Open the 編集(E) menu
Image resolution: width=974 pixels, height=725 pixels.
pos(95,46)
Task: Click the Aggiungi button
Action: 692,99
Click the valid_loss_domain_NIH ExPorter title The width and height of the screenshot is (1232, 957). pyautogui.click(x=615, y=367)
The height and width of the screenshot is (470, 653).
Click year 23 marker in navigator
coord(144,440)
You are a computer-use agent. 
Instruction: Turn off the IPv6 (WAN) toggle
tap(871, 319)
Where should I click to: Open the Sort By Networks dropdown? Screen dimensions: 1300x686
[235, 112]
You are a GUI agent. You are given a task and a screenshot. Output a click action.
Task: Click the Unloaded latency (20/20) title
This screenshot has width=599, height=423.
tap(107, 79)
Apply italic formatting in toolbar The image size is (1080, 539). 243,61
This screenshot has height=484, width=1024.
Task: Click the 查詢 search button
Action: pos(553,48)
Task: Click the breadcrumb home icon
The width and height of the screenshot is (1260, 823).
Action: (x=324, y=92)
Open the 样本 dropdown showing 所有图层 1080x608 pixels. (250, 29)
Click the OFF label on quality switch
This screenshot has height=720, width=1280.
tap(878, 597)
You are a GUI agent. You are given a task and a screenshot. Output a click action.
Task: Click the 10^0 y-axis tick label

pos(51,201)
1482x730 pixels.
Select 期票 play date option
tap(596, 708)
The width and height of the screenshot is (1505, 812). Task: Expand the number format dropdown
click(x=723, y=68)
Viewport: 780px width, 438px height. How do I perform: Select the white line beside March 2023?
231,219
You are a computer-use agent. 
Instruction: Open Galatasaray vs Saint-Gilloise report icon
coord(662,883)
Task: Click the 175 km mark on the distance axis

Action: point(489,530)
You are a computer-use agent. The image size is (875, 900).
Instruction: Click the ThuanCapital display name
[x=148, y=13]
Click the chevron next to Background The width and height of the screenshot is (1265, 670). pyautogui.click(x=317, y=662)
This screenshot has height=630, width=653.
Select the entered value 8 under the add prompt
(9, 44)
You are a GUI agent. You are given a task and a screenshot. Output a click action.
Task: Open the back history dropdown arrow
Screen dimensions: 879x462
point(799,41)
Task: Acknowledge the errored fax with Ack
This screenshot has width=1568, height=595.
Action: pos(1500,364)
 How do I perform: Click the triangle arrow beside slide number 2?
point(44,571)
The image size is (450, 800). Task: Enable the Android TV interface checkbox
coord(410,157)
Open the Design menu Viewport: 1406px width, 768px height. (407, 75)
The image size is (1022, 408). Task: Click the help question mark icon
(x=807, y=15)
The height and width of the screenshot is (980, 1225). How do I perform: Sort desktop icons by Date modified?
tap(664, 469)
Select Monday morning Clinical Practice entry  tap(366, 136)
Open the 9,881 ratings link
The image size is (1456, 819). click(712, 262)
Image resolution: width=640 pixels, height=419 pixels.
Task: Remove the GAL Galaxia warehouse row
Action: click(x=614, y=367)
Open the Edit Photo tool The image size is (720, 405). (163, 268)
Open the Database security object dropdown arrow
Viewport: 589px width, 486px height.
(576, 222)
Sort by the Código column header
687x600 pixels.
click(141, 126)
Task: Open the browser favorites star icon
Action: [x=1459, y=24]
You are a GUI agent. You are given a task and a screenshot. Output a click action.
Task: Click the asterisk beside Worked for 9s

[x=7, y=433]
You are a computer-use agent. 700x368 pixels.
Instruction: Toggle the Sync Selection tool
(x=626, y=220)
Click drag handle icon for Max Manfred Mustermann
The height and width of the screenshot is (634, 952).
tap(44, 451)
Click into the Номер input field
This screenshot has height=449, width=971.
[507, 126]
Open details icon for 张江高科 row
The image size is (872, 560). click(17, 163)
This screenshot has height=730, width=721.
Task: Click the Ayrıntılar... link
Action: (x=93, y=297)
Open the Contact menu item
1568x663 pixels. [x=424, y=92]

# WORK ITEM
Print every record above exactly as it was given.

# RESULT OF THE TASK
Open the 編集(E) menu
Image resolution: width=974 pixels, height=725 pixels.
pos(95,46)
Task: Click the Aggiungi button
Action: 692,99
Click the valid_loss_domain_NIH ExPorter title The width and height of the screenshot is (1232, 957). pyautogui.click(x=615, y=367)
The height and width of the screenshot is (470, 653).
Click year 23 marker in navigator
coord(144,440)
You are a computer-use agent. 
Instruction: Turn off the IPv6 (WAN) toggle
tap(871, 319)
Where should I click to: Open the Sort By Networks dropdown? Screen dimensions: 1300x686
[235, 112]
You are a GUI agent. You are given a task and a screenshot. Output a click action.
Task: Click the Unloaded latency (20/20) title
This screenshot has width=599, height=423.
tap(107, 79)
Apply italic formatting in toolbar The image size is (1080, 539). 243,61
This screenshot has height=484, width=1024.
Task: Click the 查詢 search button
Action: pos(553,48)
Task: Click the breadcrumb home icon
The width and height of the screenshot is (1260, 823).
Action: (x=324, y=92)
Open the 样本 dropdown showing 所有图层 1080x608 pixels. (250, 29)
Click the OFF label on quality switch
This screenshot has height=720, width=1280.
tap(878, 597)
You are a GUI agent. You are given a task and a screenshot. Output a click action.
Task: Click the 10^0 y-axis tick label

pos(51,201)
1482x730 pixels.
Select 期票 play date option
tap(596, 708)
The width and height of the screenshot is (1505, 812). Task: Expand the number format dropdown
click(x=723, y=68)
Viewport: 780px width, 438px height. How do I perform: Select the white line beside March 2023?
231,219
You are a computer-use agent. 
Instruction: Open Galatasaray vs Saint-Gilloise report icon
coord(662,883)
Task: Click the 175 km mark on the distance axis

Action: point(489,530)
You are a computer-use agent. The image size is (875, 900).
Instruction: Click the ThuanCapital display name
[x=148, y=13]
Click the chevron next to Background The width and height of the screenshot is (1265, 670). pyautogui.click(x=317, y=662)
This screenshot has height=630, width=653.
Select the entered value 8 under the add prompt
(9, 44)
You are a GUI agent. You are given a task and a screenshot. Output a click action.
Task: Open the back history dropdown arrow
Screen dimensions: 879x462
point(799,41)
Task: Acknowledge the errored fax with Ack
This screenshot has width=1568, height=595.
Action: pos(1500,364)
 How do I perform: Click the triangle arrow beside slide number 2?
point(44,571)
The image size is (450, 800). Task: Enable the Android TV interface checkbox
coord(410,157)
Open the Design menu Viewport: 1406px width, 768px height. (407, 75)
The image size is (1022, 408). Task: Click the help question mark icon
(x=807, y=15)
The height and width of the screenshot is (980, 1225). How do I perform: Sort desktop icons by Date modified?
tap(664, 469)
Select Monday morning Clinical Practice entry  tap(366, 136)
Open the 9,881 ratings link
The image size is (1456, 819). click(712, 262)
Image resolution: width=640 pixels, height=419 pixels.
Task: Remove the GAL Galaxia warehouse row
Action: click(x=614, y=367)
Open the Edit Photo tool The image size is (720, 405). (163, 268)
Open the Database security object dropdown arrow
Viewport: 589px width, 486px height.
(576, 222)
Sort by the Código column header
687x600 pixels.
click(141, 126)
Task: Open the browser favorites star icon
Action: [x=1459, y=24]
You are a GUI agent. You are given a task and a screenshot. Output a click action.
Task: Click the asterisk beside Worked for 9s

[x=7, y=433]
You are a computer-use agent. 700x368 pixels.
Instruction: Toggle the Sync Selection tool
(x=626, y=220)
Click drag handle icon for Max Manfred Mustermann
The height and width of the screenshot is (634, 952).
tap(44, 451)
Click into the Номер input field
This screenshot has height=449, width=971.
[507, 126]
Open details icon for 张江高科 row
The image size is (872, 560). click(17, 163)
This screenshot has height=730, width=721.
Task: Click the Ayrıntılar... link
Action: (x=93, y=297)
Open the Contact menu item
1568x663 pixels. [x=424, y=92]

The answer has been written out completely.